A class with UBC botany instructor Rachel Wilson will not only have the usual labs and coursework, but also an ecology meme contest where only the fittest and funniest memes survive. She features the winners on BIOL 230 and BIOL 306 class Instagram page @lit_ecology.
Wilson spoke with The Ubyssey about how online participatory spaces like @lit_ecology can provide a place for students to both actively engage in class concepts and show how “the understanding of natural systems” can apply to everyday life.
Planting the seeds
Wilson never planned to pursue ecology. While studying biology at Queen’s University, she decided to go into veterinary medicine. An ecology class called “Diversity of Life”, and the professor's effusive love for the subject, changed her mind.
“The first half of the course was about all these things that I thought would be really boring [like] moss and fungus and bacteria,” Wilson said.
However, the professor’s enthusiasm won Wilson over. “[It] got me really excited about [ecology] and curious [about] how these things evolve and how, over time, some organisms remain very simple and others evolve to become more complex. It sparked so much interest that I was just like, ‘I think I’m going to start taking more courses like this.’”
From then on, Wilson was dedicated to ecology. She completed undergraduate research focused on the elevational distribution of different organisms, which looks at how plant species spread and find niches at different heights.
Wilson’s focus was on dispersal — the factors that influence how plant species can spread across space and time. This includes the plants' own reproduction strategies, such as how long long and under what conditions seeds can germinate, as well as how the environments around them help or hinder their spread via wind, water or other organisms.
“[In undergrad] I was investigating specifically how dispersal can … set and define range limits for species, so it involved a lot of collecting seeds, hiking around, and then I took all my seeds back and did dispersal tests on them,” she said.

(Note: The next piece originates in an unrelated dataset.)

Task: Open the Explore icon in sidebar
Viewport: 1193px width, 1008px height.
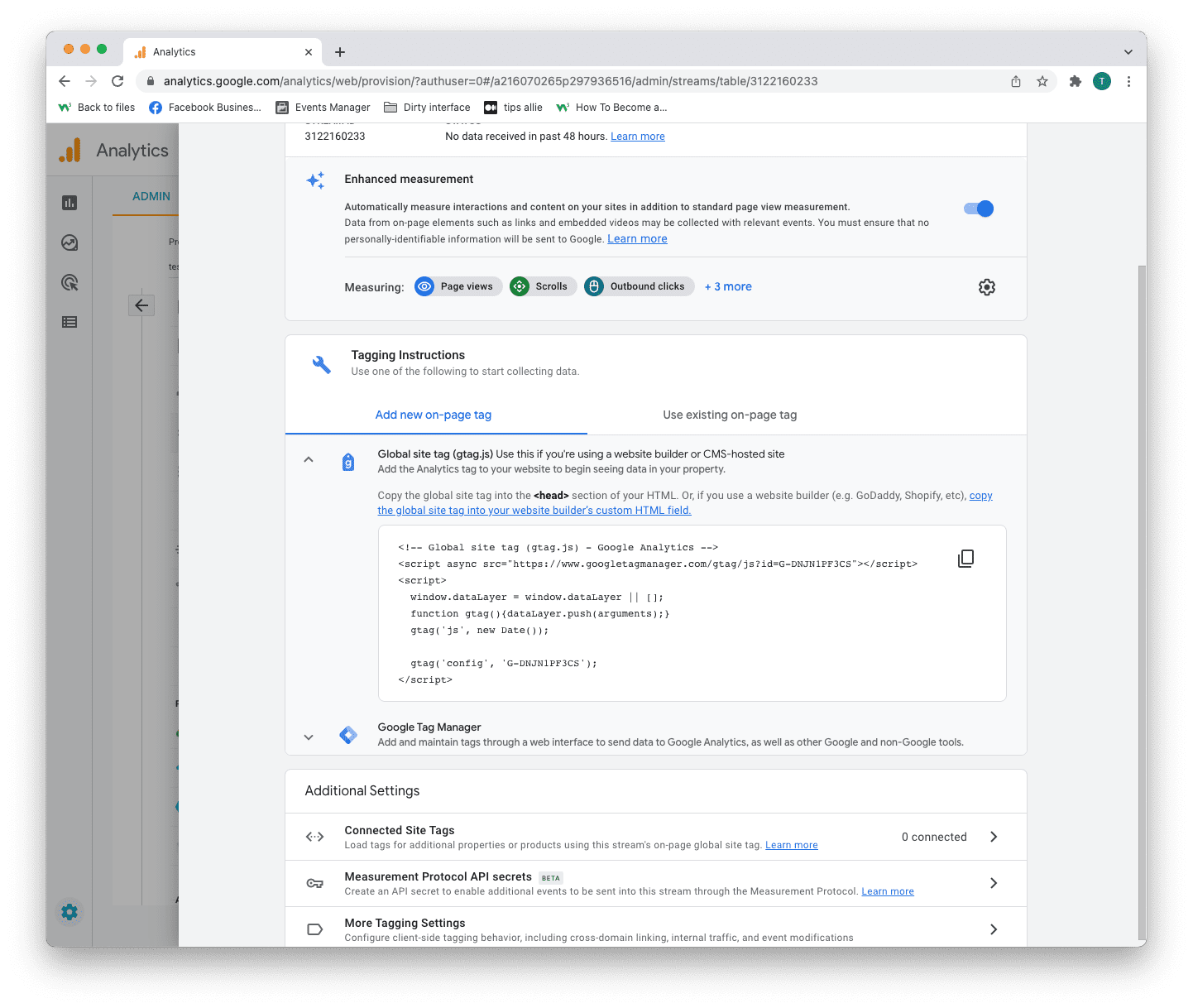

She continued this research as a botany graduate student at UBC, “looking at how plant elevation distributions are shifting and responding to climate change.”
This involved backpacking to vegetation sites initially studied in the 1980s and resurveying them, then comparing the earlier results to the current plant growth and distribution to see how these findings have changed with rising global temperatures.

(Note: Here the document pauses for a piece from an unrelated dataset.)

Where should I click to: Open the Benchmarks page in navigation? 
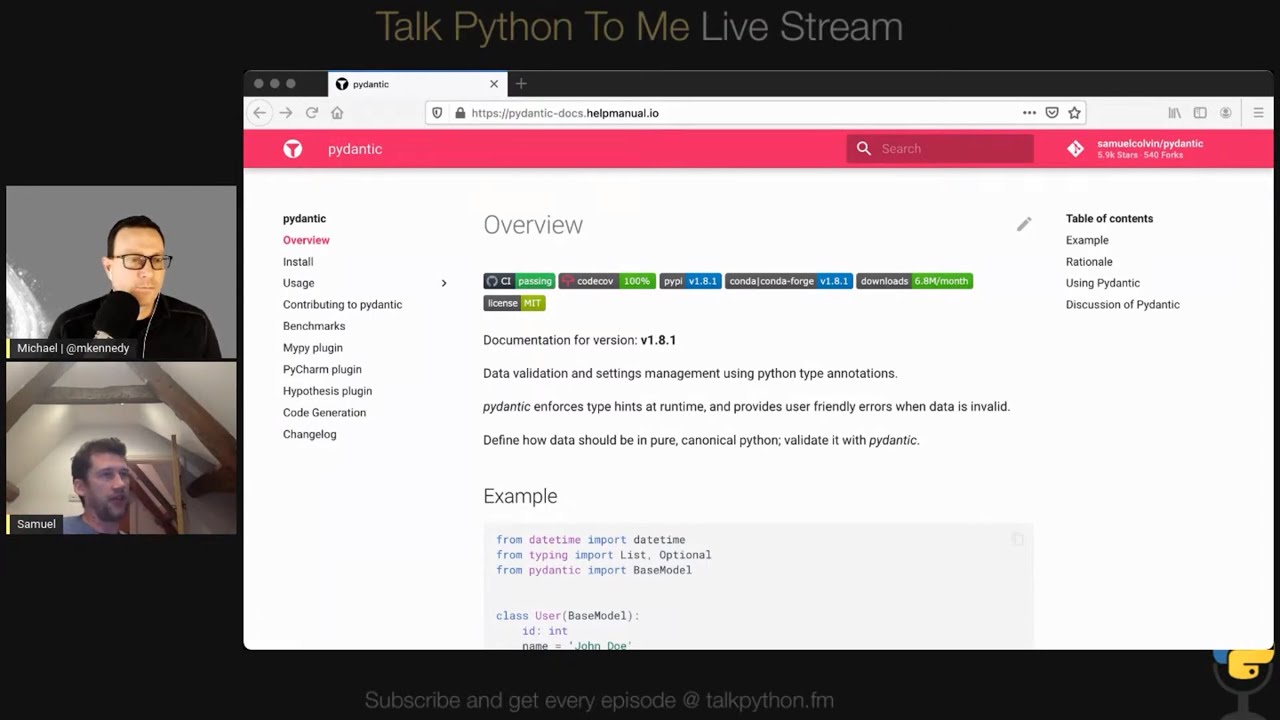coord(314,326)

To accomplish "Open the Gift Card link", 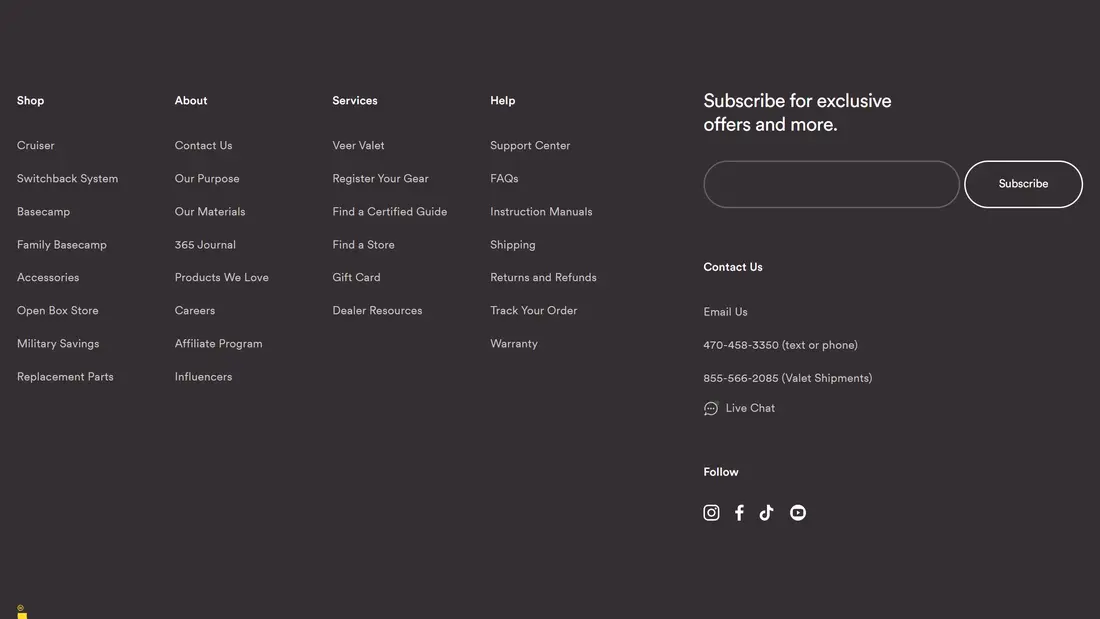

A unique approach to teaching
@lit_ecology is the seed of multiple inspirations.
For their work to be featured on the page, students submit memes anonymously in contests that Wilson holds as a type of unorthodox exam review. The funniest entries are crowned by Wilson and her TAs, and then go up in esteemed company on the @lit_ecology grid.

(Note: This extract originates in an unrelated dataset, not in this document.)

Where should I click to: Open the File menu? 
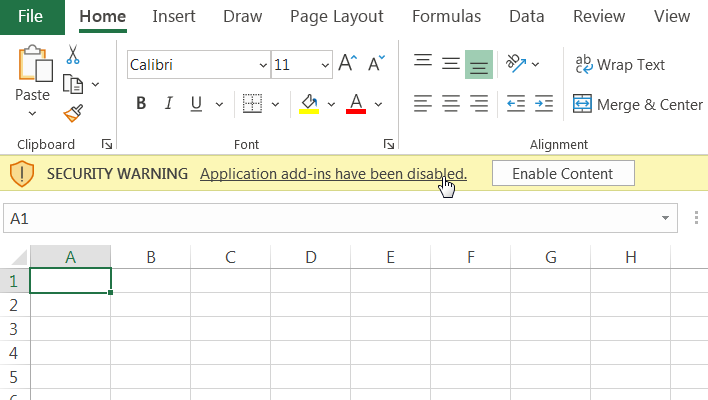pos(30,16)
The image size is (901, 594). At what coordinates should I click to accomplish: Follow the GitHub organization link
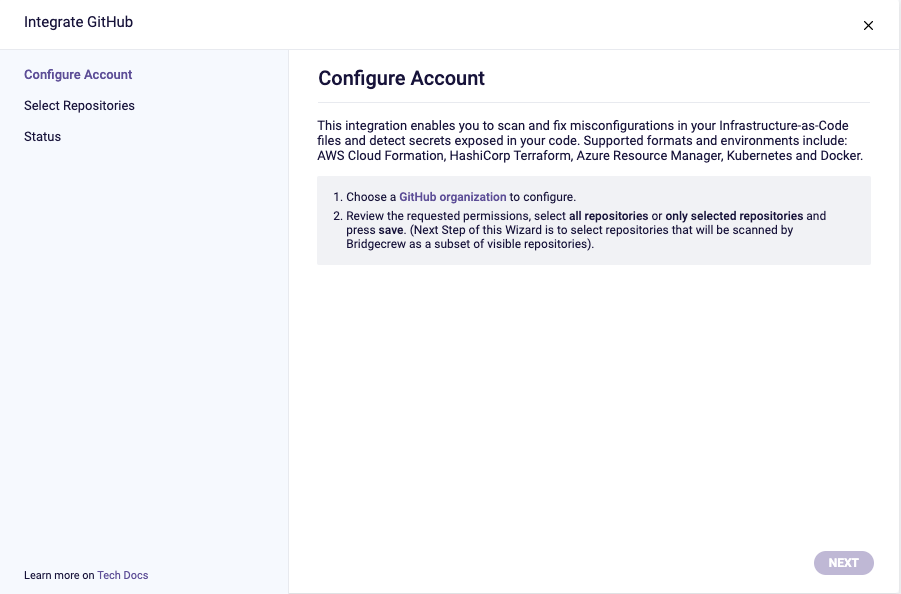point(453,197)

The result is a carousels of memes, satirizing a range of ecological concepts including but not limited to r-selected species, the competitive exclusion principle and elevational range shifts, like in Wilson’s own research.
Wilson credits the idea for the contest to Dr. Rachel Germain, assistant professor of zoology at UBC, whose trivia-style midterm and exam reviews also included a bonus question where students can caption a meme.
Not long after Wilson began incorporating this as bonus work, however, COVID-19 halted in-person classes. While online classes posed a unique set of challenges, the light-hearted nature of the meme contests allowed students to engage with the class content.
The free-form meme contests have been a part of Wilson’s courses since. After encouragement from a grad school friend who had an educational Instagram page of their own, Wilson created @lit_ecology to showcase her students’ handiwork.
For Wilson, meme-making requires a more thorough grasp of the concept than one might think.
“Relating to the content in a totally different way to the classroom environment … does help you to more deeply understand the material,” Wilson said. “In order to make a meme that is actually funny, it has to be reasonably biologically accurate. So the best ones are usually from people who have a solid understanding of that.”
Wilson said that her contests are purely optional, and believes so many people participate because it’s a choice, not a mandate. “What's less fun than a meme that you made because your teacher told you had to make one?”
Memes for educational means
The meme’s ability to neatly package and circulate information has transcended pop culture – throw a stone on Instagram and you will hit any number of niche meme accounts.
The popularity of science meme accounts, including ecological ones, shows that memes “seem to have mass appeal,” Wilson said.
In the classroom, social media and memes can also help boost students’ participation, interest, and their overall enjoyment of topics being studied in class.
Wilson is unsure about the future role of memes in science communication, as they inevitably get stale and give way to the next trend cycle of joke formats. For now, @lit_ecology is a means to an end: like the professor in her undergrad years, her goal is bringing fun and accessibility to the classroom.
“If you're not taking ecology because you are interested, if you're just taking it because you have to, it's my job to make it as exciting and accessible and fun as possible.”